The Sakawati vaults are 8 feet by 4 feet, and 32 feet high.

==History==
It was described by Mujir al-Din, in his History of Jerusalem and Hebron (c.1495) as a pilgrimage site visited by Muslim pilgrims (ziyārah).

This site began to be called Deir al-Arba'een (Mosque of the Forty [Witnesses]) by the 19th century. According to Moshe Sharon, both names, Mashhad al-Arba’in and Dayr al-Arba’in, appear to reflect the ancient name for Hebron, Qiryat Arba’, and thus would not refer to forty martyrs.

Juan Perera, a Franciscan writing c.1553, described what was known in the Christian tradition as the Church of the Forty Martyrs, (Ecclesia quadraginta martyrum), which had been transformed into a mosque, and was apparently associated with Cain's murder of Abel.

There is no evidence of its use by Christians in the medieval period.

Francesco Quaresmi in the early 17th century, described its remains as the chancel of the earlier church, and observed that Turks and Orientals generally held this structure to be the tomb of Jesse.

Gotthilf Heinrich von Schubert described the buildings in 1837.

Georg Rosen and Arthur Penrhyn Stanley visited the site on their journey to Palestine with the Prince of Wales in the mid-nineteenth century.
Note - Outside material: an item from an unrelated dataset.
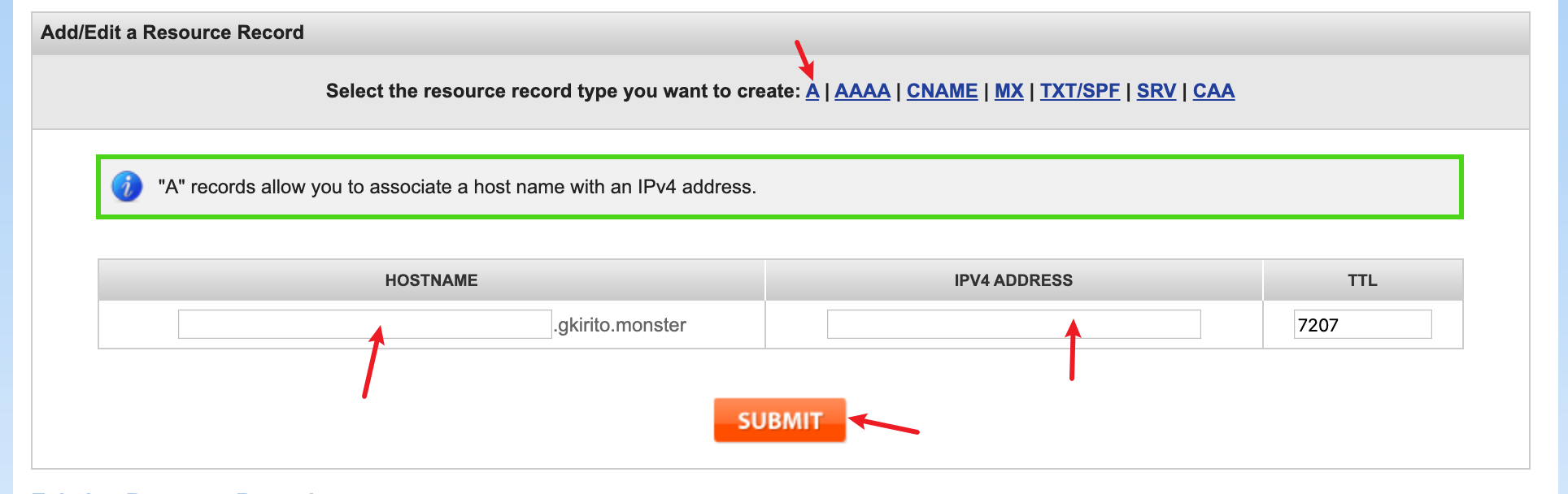The width and height of the screenshot is (1568, 494).
Task: Choose the AAAA record type
Action: pos(862,91)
Rosen wrote that the tradition that a tomb in the building is that of Jesse is "very young", noting that 17th-century traveller Laurent d'Arvieux described it as the tomb of Caleb. Rosen also stated that the tomb does not "seem to be particularly revered by the Jews of Hebron".

==Tomb of Jesse and Ruth==

These identifications are, according to Moshe Sharon, rather late since they are not mentioned by the Arab medieval writer Mujir al-Din. Rabbi Jacob, the Messenger of Yechiel of Paris, around 1238–1244, stated that either Jesse or Joab was buried in a cave on this Hebron hillsite. The Italian Jewish traveler, Rabbi Meshulam of Volterra, stated that the tomb of Jesse he visited in 1481 was located 10 miles from Hebron. In 1522-3 Rabbi Moses ben Mordecai Bassola visited the site, mentioning only Jesse's tomb in a burial cave, putatively, in local folklore, connected by tunnel to the Cave of the Patriarchs.

Ruth's tomb only began to be pointed out at the outset of the 19th century.

== Sakawati vaults==
The Sakawati vaults contain another tomb bearing the inscription of Seiyid el 'Alam el 'Araf el Mehakkik Muhammed Ibn 'Abdallah el Hasany, with a date, 27 Rejeb, 652 AH (1254 C.E.) The PEF Survey of Palestine in 1874 noted that a pottery lamp burnt over the tomb, and it was known to the locals as the tomb of Sheikh el Mujahed or Abu es Sakawati.